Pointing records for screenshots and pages
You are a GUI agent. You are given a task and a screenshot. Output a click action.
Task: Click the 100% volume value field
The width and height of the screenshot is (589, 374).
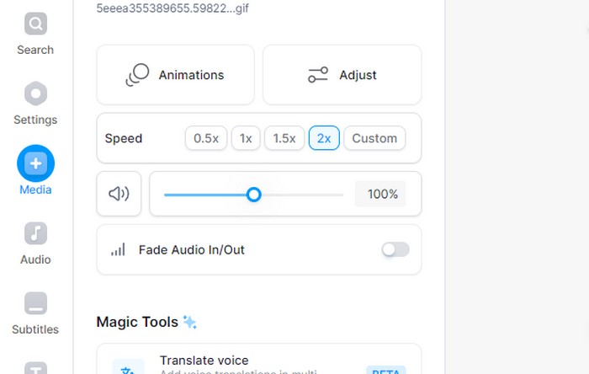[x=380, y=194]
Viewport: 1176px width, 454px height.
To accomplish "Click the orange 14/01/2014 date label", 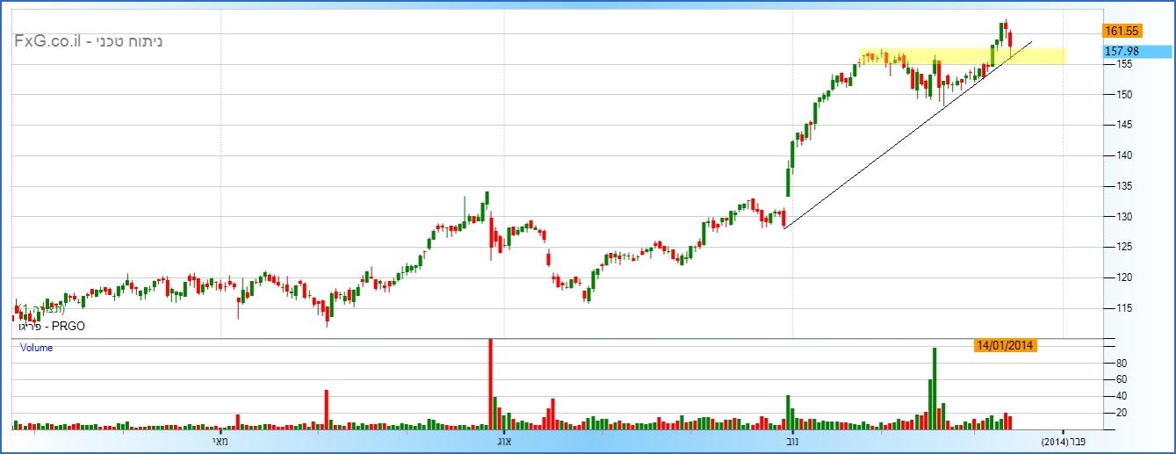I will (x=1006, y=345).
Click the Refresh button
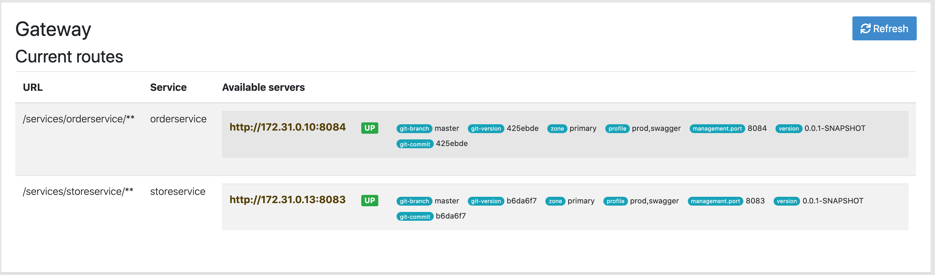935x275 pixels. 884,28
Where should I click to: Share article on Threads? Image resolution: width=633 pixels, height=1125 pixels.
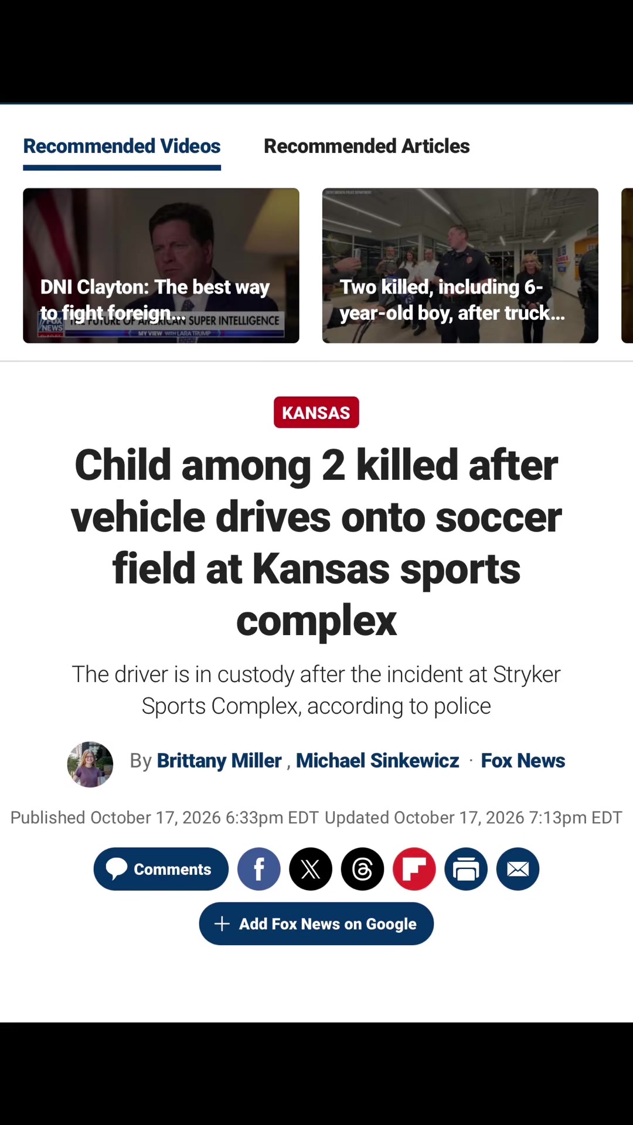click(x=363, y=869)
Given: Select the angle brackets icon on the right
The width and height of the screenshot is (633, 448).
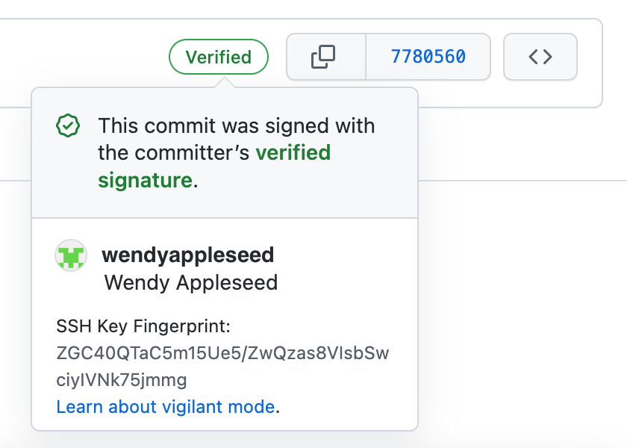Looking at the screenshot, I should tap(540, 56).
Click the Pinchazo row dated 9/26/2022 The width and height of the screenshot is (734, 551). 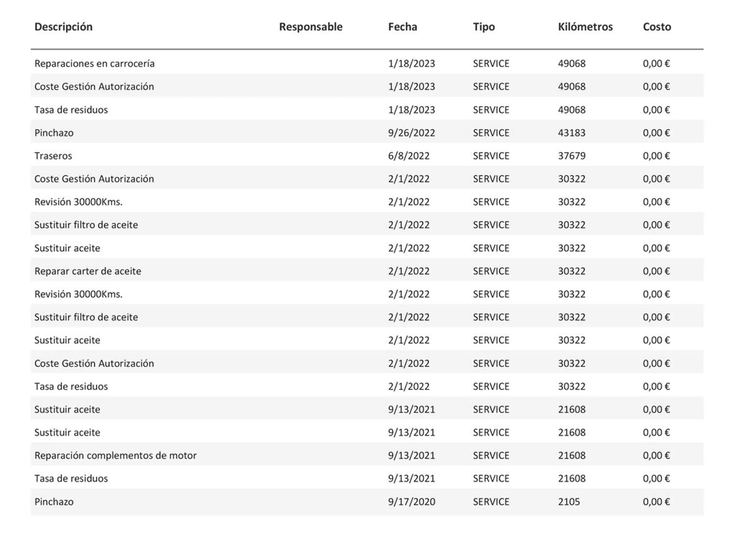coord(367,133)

• CHALLENGE: Rewrite the rows from the line containing "Where should I" through the line containing "Looking at the", putting "chevron" in place of "angle brackets" and keeping everything else the same. Give only those lines and omit the pictures.

• FULL RESPONSE:
Where should I click to: Share article on Threads? Image resolution: width=633 pixels, height=1125 pixels.
click(x=363, y=869)
Given: Select the chevron icon on the right
The width and height of the screenshot is (633, 448).
Looking at the screenshot, I should tap(540, 56).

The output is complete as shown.